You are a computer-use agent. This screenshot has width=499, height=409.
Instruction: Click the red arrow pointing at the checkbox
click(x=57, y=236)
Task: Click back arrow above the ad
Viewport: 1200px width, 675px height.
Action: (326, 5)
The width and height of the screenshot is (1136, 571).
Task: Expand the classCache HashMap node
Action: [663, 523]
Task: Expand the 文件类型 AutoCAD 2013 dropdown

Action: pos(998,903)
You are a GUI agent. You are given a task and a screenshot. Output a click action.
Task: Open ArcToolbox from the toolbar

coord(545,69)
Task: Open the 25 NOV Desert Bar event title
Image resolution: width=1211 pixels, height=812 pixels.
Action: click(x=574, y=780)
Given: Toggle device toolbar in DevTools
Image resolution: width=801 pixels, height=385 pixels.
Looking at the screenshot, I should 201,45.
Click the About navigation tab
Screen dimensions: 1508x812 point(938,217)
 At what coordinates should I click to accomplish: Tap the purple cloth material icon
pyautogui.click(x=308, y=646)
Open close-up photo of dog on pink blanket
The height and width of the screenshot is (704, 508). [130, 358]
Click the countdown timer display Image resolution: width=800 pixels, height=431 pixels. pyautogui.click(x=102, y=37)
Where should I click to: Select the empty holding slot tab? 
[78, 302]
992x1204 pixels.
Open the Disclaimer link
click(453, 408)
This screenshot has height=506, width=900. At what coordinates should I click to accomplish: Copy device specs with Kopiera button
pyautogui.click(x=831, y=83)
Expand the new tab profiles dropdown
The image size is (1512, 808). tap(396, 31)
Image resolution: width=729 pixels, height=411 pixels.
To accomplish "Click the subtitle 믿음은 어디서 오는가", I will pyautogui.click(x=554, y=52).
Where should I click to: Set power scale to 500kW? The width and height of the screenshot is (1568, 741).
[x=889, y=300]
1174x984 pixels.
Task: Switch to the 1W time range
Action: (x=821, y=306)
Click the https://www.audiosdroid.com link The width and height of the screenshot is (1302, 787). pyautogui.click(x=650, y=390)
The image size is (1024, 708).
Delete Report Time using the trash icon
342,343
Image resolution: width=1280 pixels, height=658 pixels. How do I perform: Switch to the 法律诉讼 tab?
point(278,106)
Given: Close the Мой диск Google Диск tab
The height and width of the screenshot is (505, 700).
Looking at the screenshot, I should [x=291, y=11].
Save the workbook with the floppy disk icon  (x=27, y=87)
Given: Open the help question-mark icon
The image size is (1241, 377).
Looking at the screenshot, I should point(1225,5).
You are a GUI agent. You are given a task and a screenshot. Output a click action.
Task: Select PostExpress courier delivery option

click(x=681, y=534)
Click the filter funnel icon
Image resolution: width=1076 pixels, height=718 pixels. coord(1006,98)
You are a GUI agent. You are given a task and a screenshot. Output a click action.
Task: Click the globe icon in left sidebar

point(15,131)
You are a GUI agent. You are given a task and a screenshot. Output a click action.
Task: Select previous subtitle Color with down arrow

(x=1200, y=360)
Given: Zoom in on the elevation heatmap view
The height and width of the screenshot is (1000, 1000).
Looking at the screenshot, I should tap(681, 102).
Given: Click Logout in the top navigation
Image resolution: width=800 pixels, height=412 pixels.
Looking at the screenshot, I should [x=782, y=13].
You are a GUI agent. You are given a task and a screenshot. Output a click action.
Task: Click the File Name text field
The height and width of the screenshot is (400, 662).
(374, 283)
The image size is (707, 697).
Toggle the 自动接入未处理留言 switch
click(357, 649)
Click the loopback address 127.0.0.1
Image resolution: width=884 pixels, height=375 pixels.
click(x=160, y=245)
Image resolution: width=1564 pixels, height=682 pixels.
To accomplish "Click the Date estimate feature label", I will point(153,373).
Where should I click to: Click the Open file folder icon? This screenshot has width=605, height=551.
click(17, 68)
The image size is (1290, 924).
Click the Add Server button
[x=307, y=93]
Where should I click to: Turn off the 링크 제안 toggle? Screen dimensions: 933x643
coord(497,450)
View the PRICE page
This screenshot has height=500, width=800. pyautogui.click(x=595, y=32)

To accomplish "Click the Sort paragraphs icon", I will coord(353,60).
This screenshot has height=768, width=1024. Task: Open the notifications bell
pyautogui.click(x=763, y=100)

━━━━━━━━

*Task objective*: Read the entries and select each line where the word "will" is found.

*Task answer*:
To accomplish "Click the subtitle 믿음은 어디서 오는가", I will pyautogui.click(x=554, y=52).
To accomplish "Click the Date estimate feature label", I will point(153,373).
To accomplish "Click the Sort paragraphs icon", I will coord(353,60).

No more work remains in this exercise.